What type of companies and when did you start noticing it?
SP: Financial services – pre pandemic – and, of late, technology/big tech organisations. Organisations like consumer goods companies are way sharper at managing their value chain and output, with more effective early warning signals that the business is in trouble and therefore need to rely less on revenue per employee.
How has revenue per employee been working out?
SP: This isn’t a standalone measure that seems to be gaining a lot of traction at the moment. Having said that, you find it rearing its head in indirect ways like transfer pricing between departments, which is not a true reflection of revenue and often-times drives the wrong behaviour e.g. a focus on recoveries for non revenue generating functions internal to organisations.
What are your thoughts on this trend?
SP: Any measure in isolation is not ideal. Businesses are often cyclical in their approaches and using revenue per employee is one such cyclical phenomenon. These companies who are relying on this measure are likely to cycle back to other indicators of success at a later stage, much like the centralisation/decentralisation cycles in organisational restructuring when, for example, self managed teams such as Zappos reverted back to some level of management.
In an agile organisation, short cycles of measuring revenue per employee ignore the longer term sunken costs of poor innovation and design. Profit, at times, can come at the expense of innovation. Big tech, at some point sustained a large number of employees due to this agile innovation context. I always have said, and continue to say, there has to be some strategic thought regarding which projects should be part of an agile implementation process vs. innovating for the sake of innovating. Investing in capabilities like customer insight and experience are likely to make more sense than focusing on pure product related capabilities in isolation and, in some ways, reduces the need for a revenue per employee measure. Innovation comes at a cost and over the long term, if done well translates into revenue.
Many organisations in multiple industries become overstaffed very quickly leading to a low revenue per employee measure. If this measure is relied upon, then we will see massive layoffs like we have been seeing in the tech industry. Optimal resourcing is based on knowing what your organisation needs to be really good at and configuring a value chain that delivers to the customer seamlessly.

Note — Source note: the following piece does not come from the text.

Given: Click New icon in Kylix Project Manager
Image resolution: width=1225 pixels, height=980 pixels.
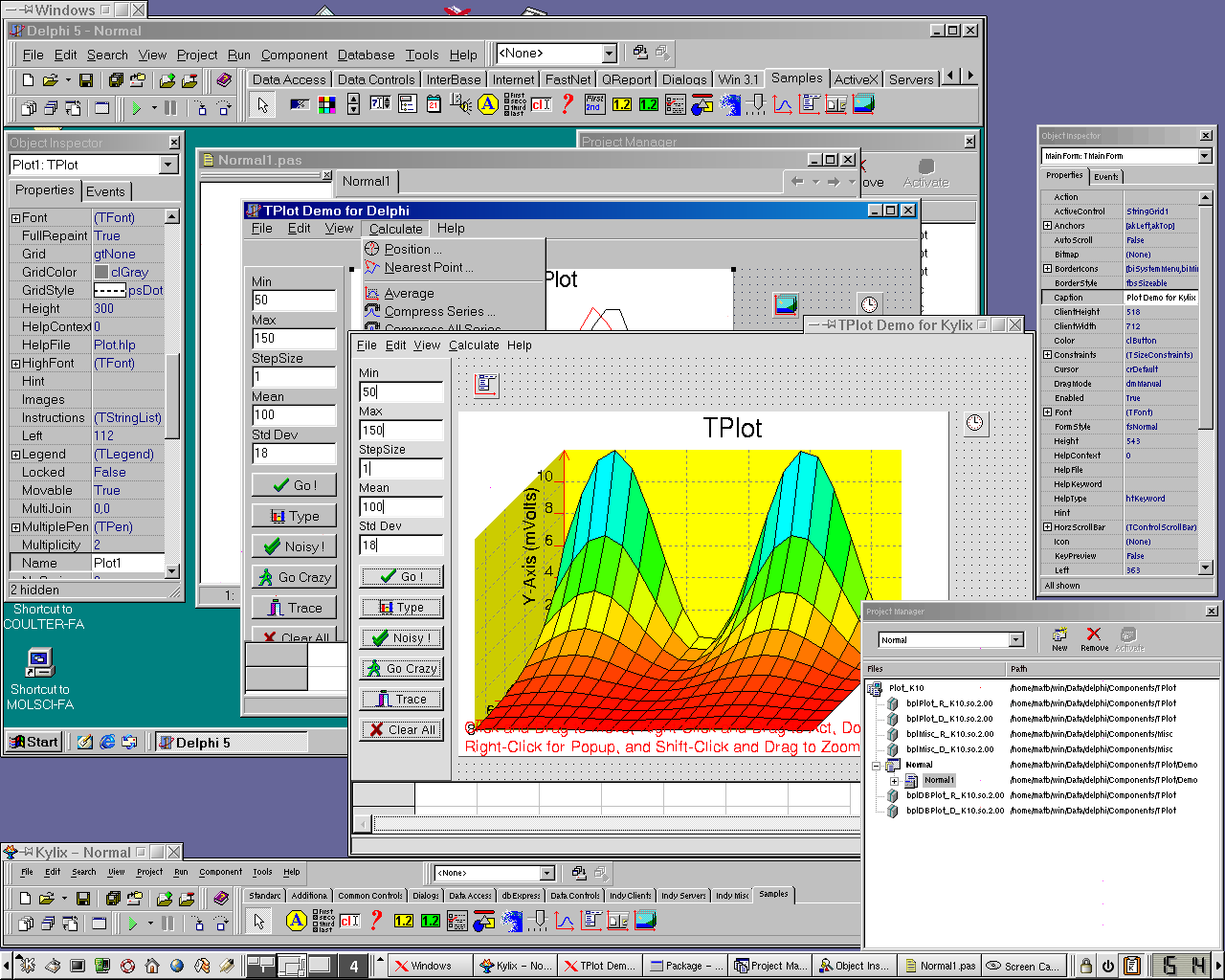Looking at the screenshot, I should [x=1060, y=635].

Not all functions will be revenue generating. Employee attrition rates and vacancy rates, as we know, affect revenue per employee measures. At any given point in time, revenue per employee is not a true reflection of what’s going on. It may simply serve as an indicator of something to investigate further. How do you account for a poor sales team vs. the broader employee base with a number like revenue per employee, for example? Is a profit contribution factor not something to consider in future? Saying no to a deal for example may generate greater value than the short term profit generated from an ill-considered deal (that in the long term turned bad).
Do you foresee more companies adopting this measure?
SP: In challenging times, maybe, but I sincerely hope that boards and executive teams have a more integrated way of thinking about cost to serve and resulting value – this one measure cannot, or rather should not, stand alone. Big employee cuts based on this measure are a case of dealing with the symptoms rather than the causes.
By Faeeza Khan
As the founder and CEO of FreshVision Consulting, Sharon Pearce has gained over two and a half decades of experience in organisational capability-building (aligning strategy, people, process and technology) and large-scale business transformation.
She has worked with companies around the world and across 55 countries in Africa. Her global and local knowledge and experience help her lead companies’ talent and capability agendas and design human capital strategies that are practical and fit for purpose.
In her role at Flux, she will be helping our clients, through The Solutionist Labs, to use the meaning derived from identified trend insights to create practical and actionable solutions (change). An example of this is helping companies evolve structures, operating models, business practices or even products/services offered.